=== 提供された文章 ===
◇ ◇ ◇ ◇ ◇ ◇ ◇
本件は、この仮処分決定の取消しを求めて、債務者が異議を申し立てたものである。
主文
1.債権者と債務者間の当庁昭和54年(ヨ)第13号地位保全仮処分申請事件について、当裁判所が昭和54年11月7日になした仮処分決定はこれを取り消す。
2.債権者の本件仮処分申請を却下する。
3.訴訟費用は債権者の負担とする。
4.この判決は、主文第一項に限り、仮に執行することができる。
判決要旨
右就業規則の「やむを得ない事業上の都合による」ものといえるためには、企業が高度の経営危機下にあって、その合理的運営上人員削減の必要性があり、解雇回避のための相当な経営努力が尽くされたが、なお解雇による人員削減が避けられない場合であることを要すると解すべきである。この観点に立って、本件雇用調整及び解雇が右要件を満たしているか否かを検討する。
◇ ◇ ◇ ◇ ◇ ◇ ◇
=== 与えられた情報 ===
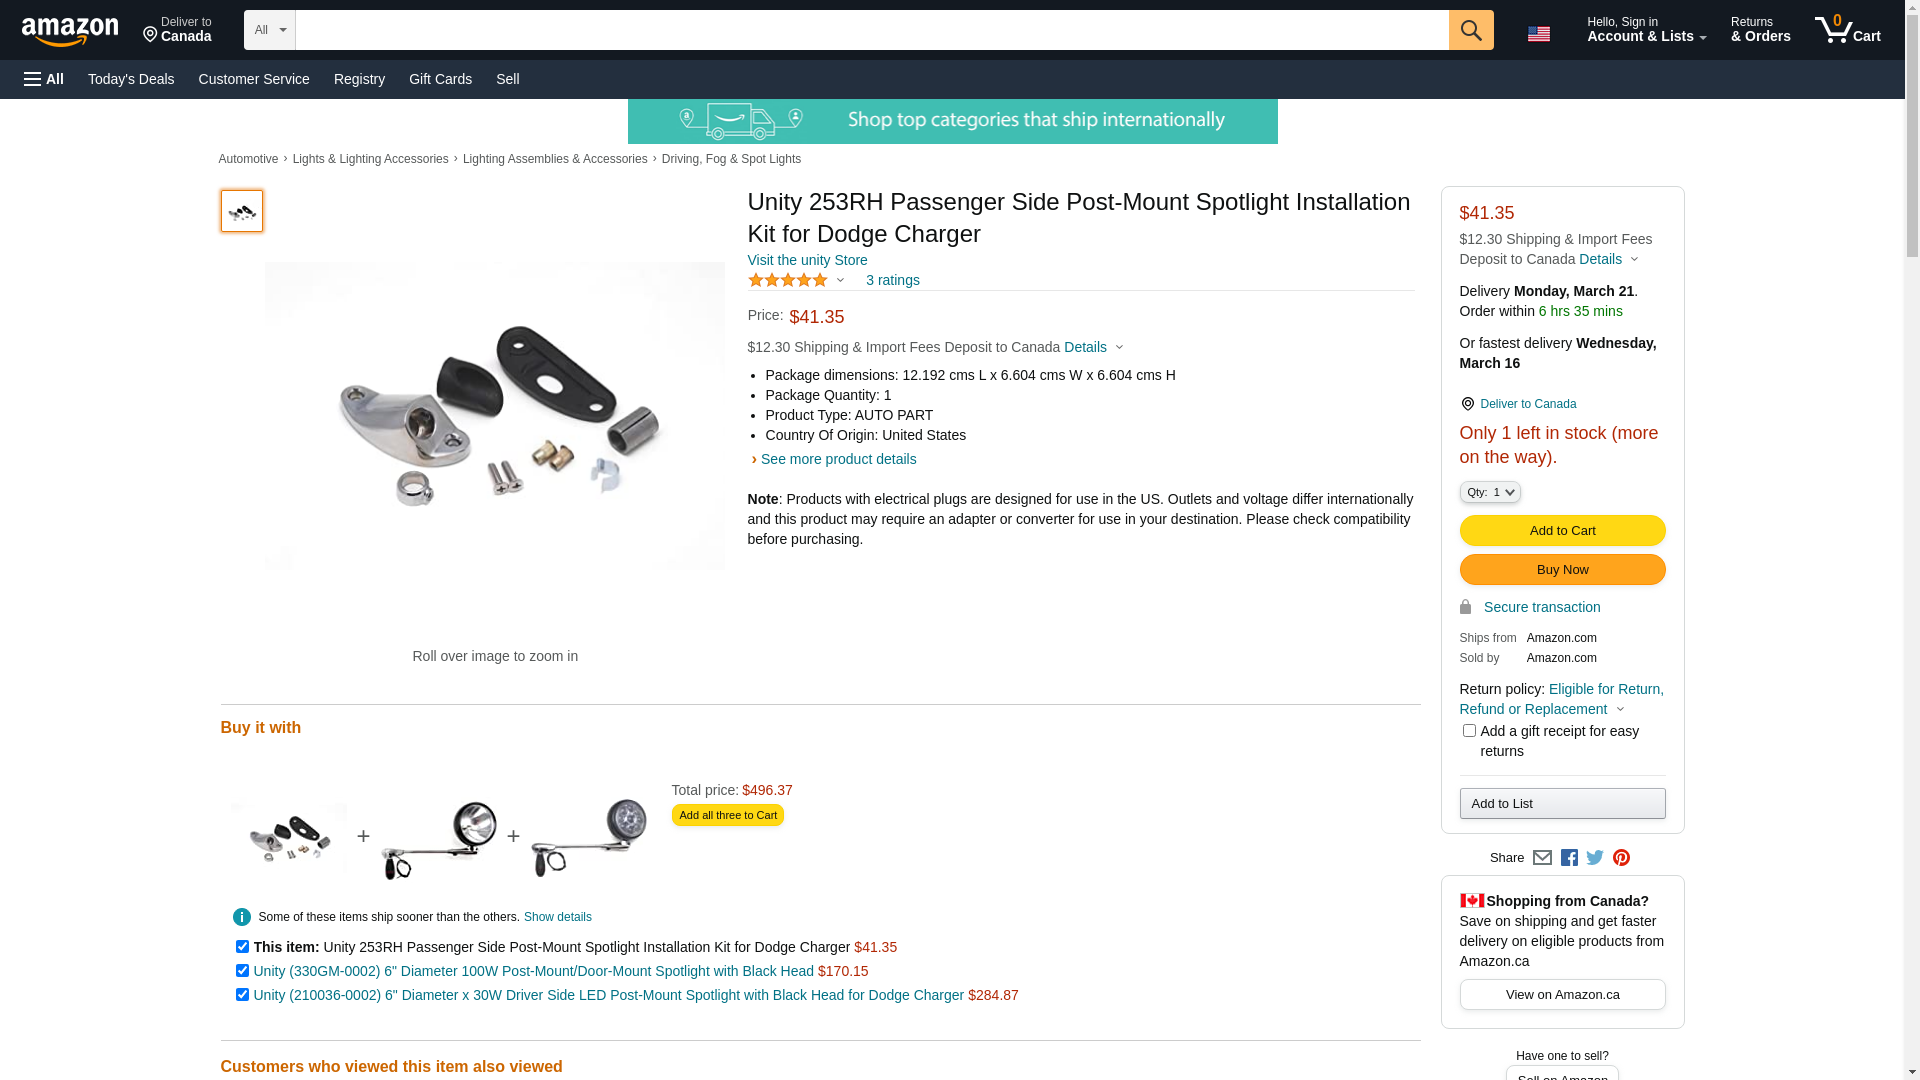Expand the star rating breakdown arrow
1920x1080 pixels.
pos(840,281)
◇ ◇ ◇ ◇ ◇ ◇ ◇
=== 課題 ===
判決文の「2.債権者の本件仮処分申請を却下する。」から「たしているか否かを検討する。」までのすべてを、「債権者」を「申請人」に置き換えて書き直してください。 この一覧は判決文とは関係ありません。

=== 最終結果 ===
2.申請人の本件仮処分申請を却下する。
3.訴訟費用は申請人の負担とする。
4.この判決は、主文第一項に限り、仮に執行することができる。
判決要旨
右就業規則の「やむを得ない事業上の都合による」ものといえるためには、企業が高度の経営危機下にあって、その合理的運営上人員削減の必要性があり、解雇回避のための相当な経営努力が尽くされたが、なお解雇による人員削減が避けられない場合であることを要すると解すべきである。この観点に立って、本件雇用調整及び解雇が右要件を満たしているか否かを検討する。